Das Tippspiel ist nun öffentlich erreichbar. Die Endpoint-URL ist allerdings noch etwas kryptisch. Die URL sieht dann in etwa so aus:

http://STACKNAME.SERVICENAME.USER_ID.svc.dockerapp.io

Abhilfe schafft hier die Registrierung einer eigenen Domain. Das geht z.B. über den Amazon Route 53-Service besonders komfortabel. Die Beantragung, Einrichtung und Abrechnung erfolgt dann über das Amazon-Konto. Mit einem DNS-Eintrag kann dann von dem registrierten Domain-Namen auf die Docker-Cloud-URL weitergeleitet werden.

Monitoring mit Graylog 2

In der Docker Cloud steht bereits ein rudimentäres Monitoring bereit. Das beschränkt sich allerdings nur auf den Zugriff der Log-Konsole.

Log-Konsole des Service in Docker Cloud

Für den Betrieb eines einzelnen Containers kann das noch ausreichend sein. Allerdings kommt man meist nicht nur mit einem Container aus und man braucht schnell eine übergreifende Lösung, die unterschiedliche Log-Informationen aus unterschiedlichen Quellen unter einer Oberfläche zusammenfasst. Die hier verwendete Open Source Lösung heißt Graylog 2.

Graylog 2 besteht wiederum aus dem Graylog-Server, Elasticsearch für die Indexierung von Log-Meldungen und einer Mongo-Datenbank für die Konfigurationseinstellungen. Die einfachste Lösung ist die Verwendung des fertigen Docker-Containers, den es als “All-In-One” Lösung gibt (siehe Stack-File oben).

Die Konfiguration für das Senden der Log-Informationen an Graylog kann auf zwei unterschiedliche Arten erfolgen: Entweder man verwendet den nativen Log-Driver in Docker (GELF-Driver) oder die Log-Meldungen werden direkt aus der Anwendung z.B. mittels Log4J 2 versendet. Der erste Ansatz hat den Vorteil, dass alle Container-Meldungen an Graylog gesendet werden können (siehe auch Centralized Docker Container Logging With Native Graylog Integration). Mit dem zweiten Ansatz verlagert man die Konfiguration auf die Anwendung und ermöglicht damit ein feingranulares Log-Verhalten.

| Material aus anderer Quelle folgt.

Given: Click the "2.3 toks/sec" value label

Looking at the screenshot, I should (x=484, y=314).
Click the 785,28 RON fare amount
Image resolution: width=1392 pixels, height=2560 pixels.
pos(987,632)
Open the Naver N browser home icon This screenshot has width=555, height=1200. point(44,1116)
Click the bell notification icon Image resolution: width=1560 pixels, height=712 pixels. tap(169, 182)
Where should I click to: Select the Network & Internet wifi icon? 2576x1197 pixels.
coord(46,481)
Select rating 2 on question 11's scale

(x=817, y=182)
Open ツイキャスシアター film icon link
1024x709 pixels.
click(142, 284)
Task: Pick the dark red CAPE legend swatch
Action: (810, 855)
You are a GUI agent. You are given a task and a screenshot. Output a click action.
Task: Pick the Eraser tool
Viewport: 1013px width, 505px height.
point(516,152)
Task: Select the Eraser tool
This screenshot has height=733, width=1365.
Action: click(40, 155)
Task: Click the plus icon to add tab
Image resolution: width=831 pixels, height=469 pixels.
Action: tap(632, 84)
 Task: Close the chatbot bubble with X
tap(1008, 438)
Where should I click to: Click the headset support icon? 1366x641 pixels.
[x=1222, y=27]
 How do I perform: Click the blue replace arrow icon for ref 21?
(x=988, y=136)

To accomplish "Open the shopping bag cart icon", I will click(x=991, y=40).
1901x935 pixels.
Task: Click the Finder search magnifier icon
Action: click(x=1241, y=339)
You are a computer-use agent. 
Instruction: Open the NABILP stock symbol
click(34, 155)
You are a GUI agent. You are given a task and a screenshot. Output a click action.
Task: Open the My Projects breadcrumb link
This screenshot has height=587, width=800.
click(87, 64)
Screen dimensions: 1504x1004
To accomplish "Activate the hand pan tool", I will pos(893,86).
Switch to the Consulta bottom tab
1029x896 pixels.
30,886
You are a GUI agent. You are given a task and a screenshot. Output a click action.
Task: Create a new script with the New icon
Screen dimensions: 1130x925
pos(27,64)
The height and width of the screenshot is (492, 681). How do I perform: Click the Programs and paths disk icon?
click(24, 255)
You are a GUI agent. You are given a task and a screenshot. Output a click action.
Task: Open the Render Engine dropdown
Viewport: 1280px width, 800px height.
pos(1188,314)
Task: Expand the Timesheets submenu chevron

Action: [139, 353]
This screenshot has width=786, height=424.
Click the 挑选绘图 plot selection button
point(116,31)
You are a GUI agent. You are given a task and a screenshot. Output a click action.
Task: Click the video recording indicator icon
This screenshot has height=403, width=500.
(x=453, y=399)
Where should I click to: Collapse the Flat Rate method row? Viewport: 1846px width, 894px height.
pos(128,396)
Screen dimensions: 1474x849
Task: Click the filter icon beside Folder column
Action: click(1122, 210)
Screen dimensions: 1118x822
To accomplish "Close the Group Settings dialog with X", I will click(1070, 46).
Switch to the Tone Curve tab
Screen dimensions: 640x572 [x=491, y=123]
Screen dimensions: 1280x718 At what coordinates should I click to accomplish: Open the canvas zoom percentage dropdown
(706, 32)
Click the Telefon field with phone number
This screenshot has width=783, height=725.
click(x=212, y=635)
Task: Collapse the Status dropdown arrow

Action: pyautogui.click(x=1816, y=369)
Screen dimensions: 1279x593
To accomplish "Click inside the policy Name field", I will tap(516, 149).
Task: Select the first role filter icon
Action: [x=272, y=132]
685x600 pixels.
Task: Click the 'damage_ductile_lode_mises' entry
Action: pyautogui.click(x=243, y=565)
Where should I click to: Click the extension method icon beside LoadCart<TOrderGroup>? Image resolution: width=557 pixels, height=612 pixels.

Das GELF-Format (Graylog Extended Log Format) ist ein einheitliches Log-Format, um Log-Informationen standardisiert durchsuchbar und auswertbar zu machen.

Für unser Tippspiel wurde der zweite Ansatz gewählt. Die Log4J2-Konfiguration ist dabei recht einfach:

  <?xml version="1.0" encoding="UTF-8"?>
  <configuration status="warn" packages="org.graylog2.log4j2">
    <appenders>
     <GELF name="gelfAppender" server="graylog" port="12201" protocol="UDP"/>
    </appenders>

    <loggers>
      <logger name="de.fred4jupiter.fredbet" level="DEBUG" />
      <root level="INFO">
        <appender-ref ref="gelfAppender" />
      </root>
    </loggers>
  </configuration>

Über den GELF-Appender werden die Log-Meldungen direkt an den Graylog-Server gesendet. Die sendende Anwendung wird dann in Graylog über einen neuen „Input“-Eintrag bekanntgegeben. Die unterschiedlichen Suchanfragen können letztendlich dann auch zu einem einfachen Dashboard zusammengefasst werden.

Graylog Dashboard

Fazit

Die Entwicklung des Tippspiels mittels Spring Boot, Docker und Docker Cloud hat sich als sehr einfach und komfortabel herausgestellt. Die Deployment-Pipeline übernimmt dabei die lästigen Arbeiten für die Produktivnahme von Änderungen. Die Kosten bleiben dabei noch überschaubar: Der Docker Cloud Account ist für einen Node und eine private Registry kostenlos. Bei einer AWS-Neuregistrierung kann man eine Micro-Instanz ein Jahr lang kostenlos betreiben. Lediglich ein paar Cent für das DNS-Routing und ein paar Euro für die Domain-Registrierung werden fällig.

Einer fröhlichen Fußball-Europameisterschaft mit Tippspiel unter Freunden steht also nichts mehr im Wege. Für ein eigenes Tipp-Erlebnis stehen die Sourcen von FredBet unter GitHub als Open Source zur Verfügung.